The project Big Clay #4 and 2 Tuscan Men consists, in what has become something of a tradition, in the presentation of a monumental work of art in that dazzling open-air sculpture museum that is Piazza Signoria, staging what is at the very least a thought-provoking contrast between the classic and the contemporary. The event is organized by the Associazione Mus.e.
Urs Fischer rose to fame in 2011 at the 50th edition of the Venice Biennale when he melted a full-size wax copy of Giambologna’s Rape of the Sabine Woman, one of the great masterpieces of Renaissance sculpture that has been on display in the Loggia dei Lanzi since 1583. Fischer is now returning to the “scene of the crime” with a new and astonishing artistic project that is bound to trigger strong reactions and a heated debate on the language of contemporary art, on the redefinition of taste, on the development of techniques and on the concept of beauty, in a thematic and formal “clash of the Titans” between neoclassicism and the shapeless, between ancient and modern, between the “timeless” images of Bandinelli, Cellini and Giambologna and the “shapeless” images (thus by definition “having more than one image”) of Urs Fischer, who for years now has been exploring such issues as imperfection and entropy or the relationship between an artwork and space, between art and the world of the cinema, between daily life and the artistic imagination with an experimental drive and expressive force as uncustomary as they are astonishing, even as he renews or dares to experiment with techniques and themes without limitations imposed by time, gender or style.
The Swiss artist (and long-time New York resident) has devised an innovative dual project focusing on sculpture, in view of the historical and artistic urban context that is Piazza Signoria, so overburdened with the marks of history, a fully-fledged Renaissance agora, the nerve centre of republican power which Cosimo I, duke and grand duke of Florence and Tuscany, transformed into a gallery of ancient and modern masterpieces in marble and bronze alike.

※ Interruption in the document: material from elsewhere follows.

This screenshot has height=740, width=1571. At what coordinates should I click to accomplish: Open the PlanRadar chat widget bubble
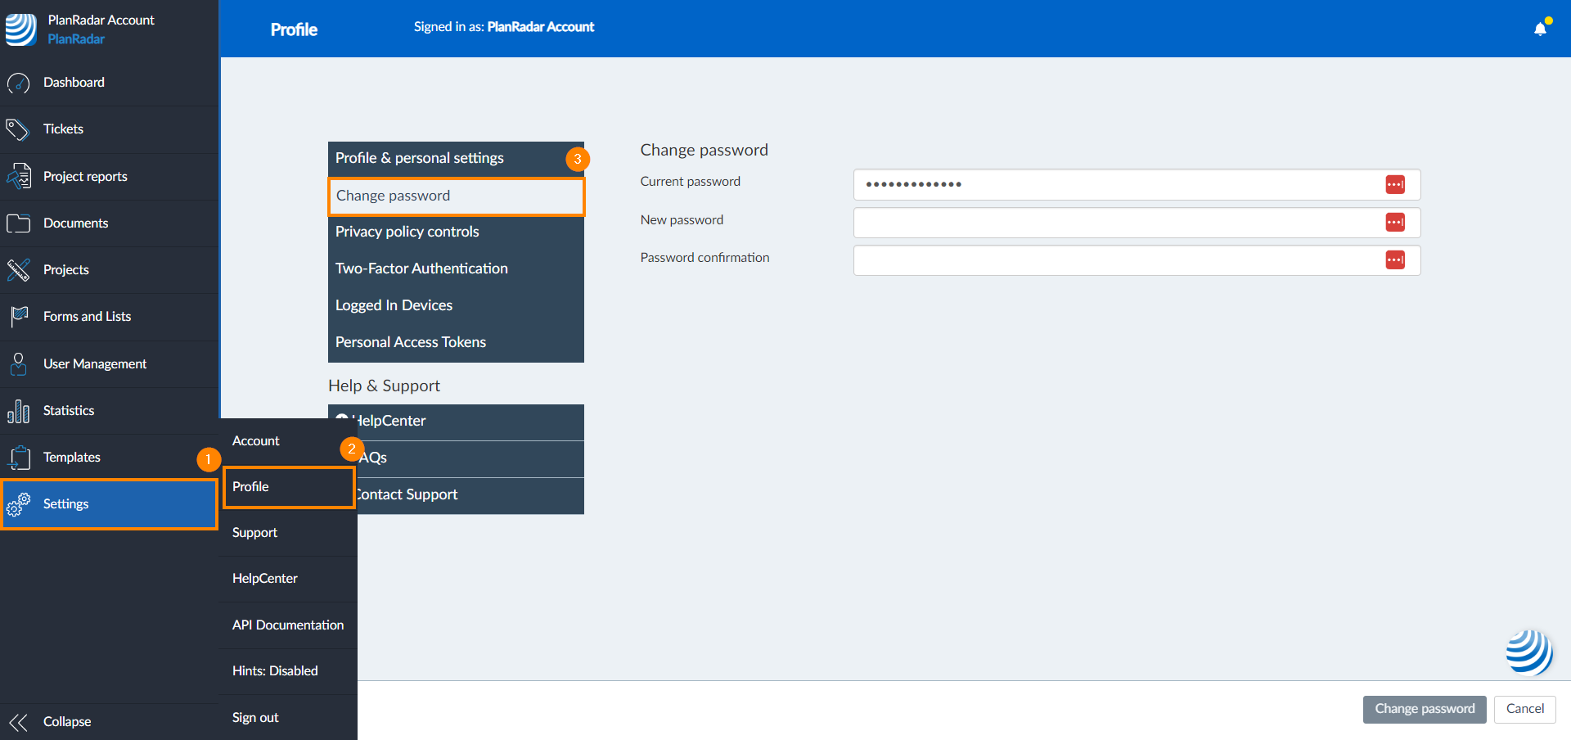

Piazza della Signoria will provide the setting for Big Clay, a large metal sculpture (about 12 metres tall) whose shape has something about it that is at once primordial and childlike, totemic and architectural. To complete the project, Fischer will be placing two artworks on the Arengario of Palazzo Vecchio, between the reproductions of Michelangelo’s David and Donatello’s Judith and Holofernes, in the furrow of the exhibitions staged by Jeff Koons (2015) and Jan Fabre (2016). The Swiss artist will be placing two human figures on the Arengario, trasforming them into candles that will slowly be consumed throughout the duration of the exhibition, symbolising human transience and the lasting quality of art.
The two figures will be on display for about a month, until they have melted completely. The three artworks establish a kind of creative dialogue resulting in a tight debate between the simple gesture of the artisan who, in modelling matter, transforms it into a metal monument – Big Clay #4 (2013-2014) – and that monument into wax – the two figures – which slowly changes shape and returns to being simple, shapeless matter in a kind of dual process of figurative consumption and retrogression.